Rice University
Department of Physics & Astronomy

Condensed Matter Seminars
2005 – 2006

Where: HZ 116
When: Mondays at 4:00 p.m.

September 19, 2005
Periodic Systems: New Insight into their Properties
Dr. Emil Prodan
Princeton University
Quantum systems with periodic potentials play an important role when it comes about our understanding of the condensed matter. In a seminal paper, Bloch showed that the solutions of the Schrodinger equation for electrons in periodic potentials are still waves and, ever since, these solutions were labeled Bloch waves. In 1959, Walter Kohn published a 1D study on these functions, in which he revealed the analytic structure of Bloch waves as a function of the k vector. Understanding this structure, for real as well as for complex k vectors, turned out to be the key for understanding, besides many other  things, the exponential localization of different correlation functions in periodic insulators. In this talk I will discuss recent and first extensions  of these results to higher dimensions. I will present the analytic structure of the Bloch functions for linear molecular chains and cubic crystals and discuss several applications which include: estimating the changes of the particle density and local density of states in periodic crystals due to impurities, surfaces and interfaces
September 23, 2005
Generalized Bose-Einstein Condensation in Many-Fermion Systems
Prof. Manuel de Llano
University of Houston
By recognizing the vital importance of two-hole Cooper pairs in addition to the standard two-fermion ones in a many-fermion system such as a superconductor or neutral-fermion superfluid, the concept of pairing has been re-examined with striking conclusions. Based on this, Bose-Einstein condensation (BEC) theory is generalized to include not boson-boson interactions (also neglected in BCS theory) but rather boson-fermion interactions. The new formalism reduces to all the old known statistical theories as special cases---including the so-called BCS-Bose crossover picture which in turn generalizes BCS theory. With no adjustable parameters, it yields substantially higher superconducting transition temperatures without invoking non-phonon dynamics. The implications of all this in neutral-fermion superfluids like trapped ultracold Fermi atomic clouds, is still to be explored.
October 3, 2005

Quantum Criticality in Ferromagnetic Single-Electron Transistors
Stefan Kirchner
Rice University
Quantum Dots and Single-Electron Transistors have been used over the past decade to model Fermi liquid or Kondo states in and near
equilibrium. The universal features of the Kondo effect and its significance in describing strongly correlated electron materials have led to a strong interest both from a technological as well as scientific point of view.
Here, we introduce what we believe to be the first realistic system - a quantum dot attached to ferromagnetic leads - that models non-Fermi liquid states near a quantum phase transition.
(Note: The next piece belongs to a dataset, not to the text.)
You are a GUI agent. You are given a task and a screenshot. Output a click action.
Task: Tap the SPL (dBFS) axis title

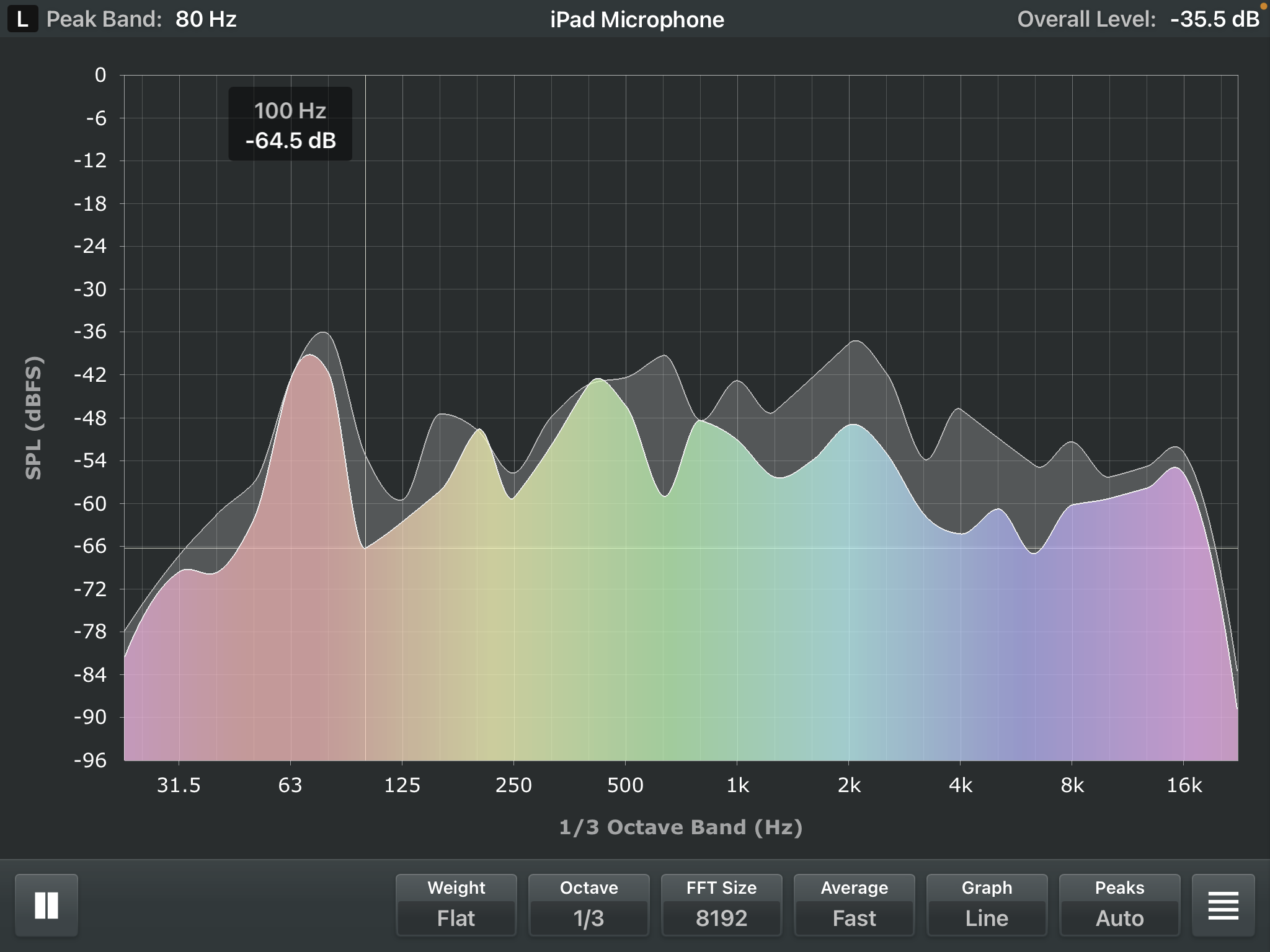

We theoretically demonstrate a gate-voltage induced quantum phase transition. At the transition the Kondo effect becomes quantum critical, leading to distinct, universal properties. We find a fractional-power-law dependence of the conductance on temperature (T). The AC conductance and thermal noise spectrum have related power-law dependences on frequency (omega) and, in addition, show an (omega/T) scaling. Our results imply that the ferromagnetic nanostructure constitutes a robust and realistic model system to elucidate magnetic quantum criticality that is central to the heavy fermions and other strongly correlated electron systems with non-Fermi liquid behavior.